Finalmente si completerà un quadro legislativo molto atteso (alcune discipline hanno norme vetuste come la musica e il circo, altre non ne hanno affatto e vivono grazie alle circolari prima e al DM oggi). Come Consiglio Superiore dello Spettacolo, organo istituito dalla L.175/2017 con il compito di fornire pareri al Ministro e supportarlo nei fenomeni conoscitivi settoriali, abbiamo iniziato alcune riflessioni, ad esempio attorno al tema del lavoro, una problematica emersa drammaticamente proprio nel lockdown.
Rispetto al Codice e ai decreti attuativi credo che si ponga una questione di metodo e di merito. Il metodo reclama un processo di ascolto, confronto, ricostruzione e analisi dei punti chiave, delle priorità, con un’autentica ottica sistemica. Serve senso delle prospettive, considerando le lezioni apprese (dal passato e dal presente) e attraverso una ricognizione puntuale di fenomeni sostenuti da dati oggettivi.

Nel merito, credo che vadano poste alcune questioni chiave:

1. La legge 175 ha in filigrana l’ossatura del DM triennale del 2014 come soggetti e modalità di sostegno.
Va fatto un grosso “tagliando” a questa impostazione, nei meccanismi e rispetto a ruoli e funzioni dei
soggetti più grandi (come Teatri Nazionali o Teatri di tradizione), superando magari i generi canonici, con
più osmosi tra categorie.
2. Serve definire chiaramente le competenze tra Stato, Regioni e città, rammentando le richieste di autonomia
di alcune Regioni post referendum anche sullo spettacolo.
3. Serve una riforma delle Fondazioni lirico sinfoniche (la L.367 è risultata inidonea rispetto alle peculiarità
dei territori) per non inseguire logiche di emergenza e di tampone, partendo dalla missione, affrontando i
nodi strutturali, rivedendo il modello e le funzioni da adeguare al ruolo e all’identità storica ma anche alla
società contemporanea.
4. Da incentivare le logiche collaborative (oltre la coproduzione), il networking multilaterale, le residenze
5. Da comprendere come sostenere la domanda e il mercato, il tema dei pubblici del domani.

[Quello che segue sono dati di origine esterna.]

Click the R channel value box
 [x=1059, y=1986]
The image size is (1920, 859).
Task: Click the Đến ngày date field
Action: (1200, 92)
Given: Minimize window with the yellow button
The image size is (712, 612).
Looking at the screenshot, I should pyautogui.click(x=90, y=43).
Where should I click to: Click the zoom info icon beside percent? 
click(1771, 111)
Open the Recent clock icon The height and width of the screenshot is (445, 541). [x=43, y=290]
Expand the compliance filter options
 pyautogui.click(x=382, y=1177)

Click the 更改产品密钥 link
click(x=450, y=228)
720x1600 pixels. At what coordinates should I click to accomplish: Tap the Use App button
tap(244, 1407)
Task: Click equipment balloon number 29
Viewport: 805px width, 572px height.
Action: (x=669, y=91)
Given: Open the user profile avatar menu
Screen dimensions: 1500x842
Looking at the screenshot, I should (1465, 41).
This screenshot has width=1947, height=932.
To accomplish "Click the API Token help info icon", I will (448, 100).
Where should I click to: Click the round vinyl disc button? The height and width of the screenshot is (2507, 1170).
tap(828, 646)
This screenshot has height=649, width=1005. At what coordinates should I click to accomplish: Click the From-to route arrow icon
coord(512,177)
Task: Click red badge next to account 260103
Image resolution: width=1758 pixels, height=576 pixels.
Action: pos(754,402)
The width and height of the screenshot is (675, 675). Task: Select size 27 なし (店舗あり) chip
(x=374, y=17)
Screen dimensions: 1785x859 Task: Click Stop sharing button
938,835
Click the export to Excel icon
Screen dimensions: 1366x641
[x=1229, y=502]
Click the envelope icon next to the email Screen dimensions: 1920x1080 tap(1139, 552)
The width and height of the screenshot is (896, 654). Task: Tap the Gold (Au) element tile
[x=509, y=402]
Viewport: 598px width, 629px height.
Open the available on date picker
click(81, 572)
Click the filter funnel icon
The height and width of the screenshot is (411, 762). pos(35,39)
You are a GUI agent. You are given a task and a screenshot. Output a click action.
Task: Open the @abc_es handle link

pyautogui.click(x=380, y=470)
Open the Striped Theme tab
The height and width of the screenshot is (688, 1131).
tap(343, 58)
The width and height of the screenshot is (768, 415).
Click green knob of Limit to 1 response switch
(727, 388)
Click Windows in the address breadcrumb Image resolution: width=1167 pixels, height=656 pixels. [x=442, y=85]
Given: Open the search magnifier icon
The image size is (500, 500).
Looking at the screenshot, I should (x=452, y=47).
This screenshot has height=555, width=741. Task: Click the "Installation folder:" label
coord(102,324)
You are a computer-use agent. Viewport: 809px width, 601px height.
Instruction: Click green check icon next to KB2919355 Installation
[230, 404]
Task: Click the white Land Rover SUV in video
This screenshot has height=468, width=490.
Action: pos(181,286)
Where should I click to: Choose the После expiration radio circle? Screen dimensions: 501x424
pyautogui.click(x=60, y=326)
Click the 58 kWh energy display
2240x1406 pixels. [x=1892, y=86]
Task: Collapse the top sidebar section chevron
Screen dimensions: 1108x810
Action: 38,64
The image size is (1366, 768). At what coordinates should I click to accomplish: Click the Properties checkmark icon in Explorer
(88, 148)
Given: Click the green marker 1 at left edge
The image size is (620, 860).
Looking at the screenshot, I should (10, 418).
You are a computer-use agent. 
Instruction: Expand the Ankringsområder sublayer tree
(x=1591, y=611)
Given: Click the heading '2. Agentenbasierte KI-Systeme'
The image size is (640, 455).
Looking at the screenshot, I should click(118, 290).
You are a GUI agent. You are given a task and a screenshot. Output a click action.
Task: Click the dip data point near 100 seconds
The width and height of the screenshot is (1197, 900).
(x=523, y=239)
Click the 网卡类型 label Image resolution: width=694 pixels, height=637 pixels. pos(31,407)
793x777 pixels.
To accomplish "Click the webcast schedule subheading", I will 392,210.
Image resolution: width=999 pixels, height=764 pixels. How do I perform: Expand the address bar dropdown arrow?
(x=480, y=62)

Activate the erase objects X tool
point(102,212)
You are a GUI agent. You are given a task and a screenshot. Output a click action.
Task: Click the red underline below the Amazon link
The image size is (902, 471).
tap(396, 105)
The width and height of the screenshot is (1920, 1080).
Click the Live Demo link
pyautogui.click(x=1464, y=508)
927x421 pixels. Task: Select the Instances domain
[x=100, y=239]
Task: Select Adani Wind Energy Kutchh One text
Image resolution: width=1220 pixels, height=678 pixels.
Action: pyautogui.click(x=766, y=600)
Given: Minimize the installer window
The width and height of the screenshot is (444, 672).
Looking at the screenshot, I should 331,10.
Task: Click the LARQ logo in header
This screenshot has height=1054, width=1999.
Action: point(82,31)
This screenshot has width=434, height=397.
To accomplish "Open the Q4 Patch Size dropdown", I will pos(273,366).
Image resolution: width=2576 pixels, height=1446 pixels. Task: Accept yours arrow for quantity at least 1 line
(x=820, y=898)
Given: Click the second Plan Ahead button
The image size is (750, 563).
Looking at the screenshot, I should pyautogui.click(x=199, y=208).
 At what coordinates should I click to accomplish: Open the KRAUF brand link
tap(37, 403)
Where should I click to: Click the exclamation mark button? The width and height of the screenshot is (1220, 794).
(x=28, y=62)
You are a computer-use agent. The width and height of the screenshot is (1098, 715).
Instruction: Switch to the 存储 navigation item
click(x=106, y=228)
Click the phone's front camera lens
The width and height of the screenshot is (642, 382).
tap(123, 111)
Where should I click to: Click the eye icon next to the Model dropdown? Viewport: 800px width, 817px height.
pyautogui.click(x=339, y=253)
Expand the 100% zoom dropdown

Oggi c’è troppa
enfasi sulla produzione.
6. Urge non dimenticare il tema della semplificazione amministrativa e dell’armonizzazione fiscale.
7. Serve valorizzare il rinnovamento della scena e il ricambio generazionale (pratiche, drammaturgia, opere,
artisti, livelli apicali istituzionali) dato che le misure come gli under 35 non sono sufficienti.
8. Va disciplinato il lavoro come legittimazione, contrattazione, qualificazione, partendo magari dalla
risoluzione del Parlamento Europeo del 7 giugno 2007 sullo statuto sociale degli artisti.
9. Analoga attenzione va all’internazionalizzazione oggi troppo bassa e frammentata
10. Da capire il rapporto con la scuola e chi gestirà il 3% previsto dalla legge.
Sullo sfondo c’è infine il collegamento al riconoscimento dell’impresa creativa e culturale, il tema del
riequilibrio tra territori e disciplinare quanto ulteriormente riaffermato dalla 175 (bande, canzone d’autore,
rigenerazione di luoghi, adeguamento tecnologico, turismo, scuole di danza).